Since a system cannot have multiple IP addresses on the same subnet, the IP address of each WAS instance must be on its own Ethernet device. This can easily be done if the number of Ethernet devices on the system is greater than or equal to the number of WAS instances, the IP addresses for the WAS instances can each be put on their own Ethernet device.

If the system has fewer Ethernet devices than the number of WAS instances, then aliases can be used to create multiple virtual devices on a single physical Ethernet device. See section 9.2.8. Alias and Clone Files [5] of the Red Hat Enterprise Linux 6 Deployment Guide for details on how to configure an alias interface.

Linux on System z (zLinux, s390)

Test setting QUICKDSP:

In general, we recommend setting QUICKDSP on for production guests and server virtual machines that perform critical system functions.

You can get a sense of the system your Linux virtual server is running on by issuing cat /proc/sysinfo

The zLinux "architecture" is sometimes referred to as s390.

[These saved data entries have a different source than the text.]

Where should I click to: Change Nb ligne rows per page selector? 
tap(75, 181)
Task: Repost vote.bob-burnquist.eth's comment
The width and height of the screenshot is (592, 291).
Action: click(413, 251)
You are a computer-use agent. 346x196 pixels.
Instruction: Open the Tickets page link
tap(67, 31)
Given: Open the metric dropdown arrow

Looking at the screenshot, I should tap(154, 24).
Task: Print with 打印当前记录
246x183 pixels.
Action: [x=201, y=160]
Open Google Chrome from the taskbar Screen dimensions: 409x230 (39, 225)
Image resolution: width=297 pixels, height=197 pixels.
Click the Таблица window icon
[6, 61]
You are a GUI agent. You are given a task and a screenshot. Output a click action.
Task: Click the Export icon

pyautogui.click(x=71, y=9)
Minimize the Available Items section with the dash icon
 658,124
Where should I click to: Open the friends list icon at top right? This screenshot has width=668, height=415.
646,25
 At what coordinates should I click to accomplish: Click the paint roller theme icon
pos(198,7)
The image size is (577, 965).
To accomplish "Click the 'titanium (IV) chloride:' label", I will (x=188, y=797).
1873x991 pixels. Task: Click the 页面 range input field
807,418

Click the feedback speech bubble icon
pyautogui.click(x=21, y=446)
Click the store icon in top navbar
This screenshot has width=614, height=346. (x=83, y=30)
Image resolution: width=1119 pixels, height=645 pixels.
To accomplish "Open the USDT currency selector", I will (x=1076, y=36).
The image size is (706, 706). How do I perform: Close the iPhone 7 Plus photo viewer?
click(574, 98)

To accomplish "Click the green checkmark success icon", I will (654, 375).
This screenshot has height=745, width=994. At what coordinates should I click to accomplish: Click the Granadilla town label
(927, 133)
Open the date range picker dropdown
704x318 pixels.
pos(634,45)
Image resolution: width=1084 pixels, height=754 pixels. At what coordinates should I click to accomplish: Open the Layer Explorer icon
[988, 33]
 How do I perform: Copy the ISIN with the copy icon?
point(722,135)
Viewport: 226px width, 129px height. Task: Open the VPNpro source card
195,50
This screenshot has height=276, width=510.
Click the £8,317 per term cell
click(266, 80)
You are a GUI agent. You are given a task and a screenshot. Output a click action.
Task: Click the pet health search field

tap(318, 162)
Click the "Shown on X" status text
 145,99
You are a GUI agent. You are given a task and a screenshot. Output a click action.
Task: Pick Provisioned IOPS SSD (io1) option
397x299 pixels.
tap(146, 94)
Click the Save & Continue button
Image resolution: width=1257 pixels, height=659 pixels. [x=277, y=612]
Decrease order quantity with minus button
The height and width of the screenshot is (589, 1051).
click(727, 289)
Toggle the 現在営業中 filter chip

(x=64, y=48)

z/VM has three storage areas: central store (cstore), expanded store (xstore), and page volumes. The first two are RAM and the last is disk.

Discontiguous Saved Segments (DCSS)

Discontiguous Saved Segments (DCSS) may be mounted in zLinux to share data across guests, thus potentially reducing physical memory usage. DCSS can also be used as an in-memory filesystem.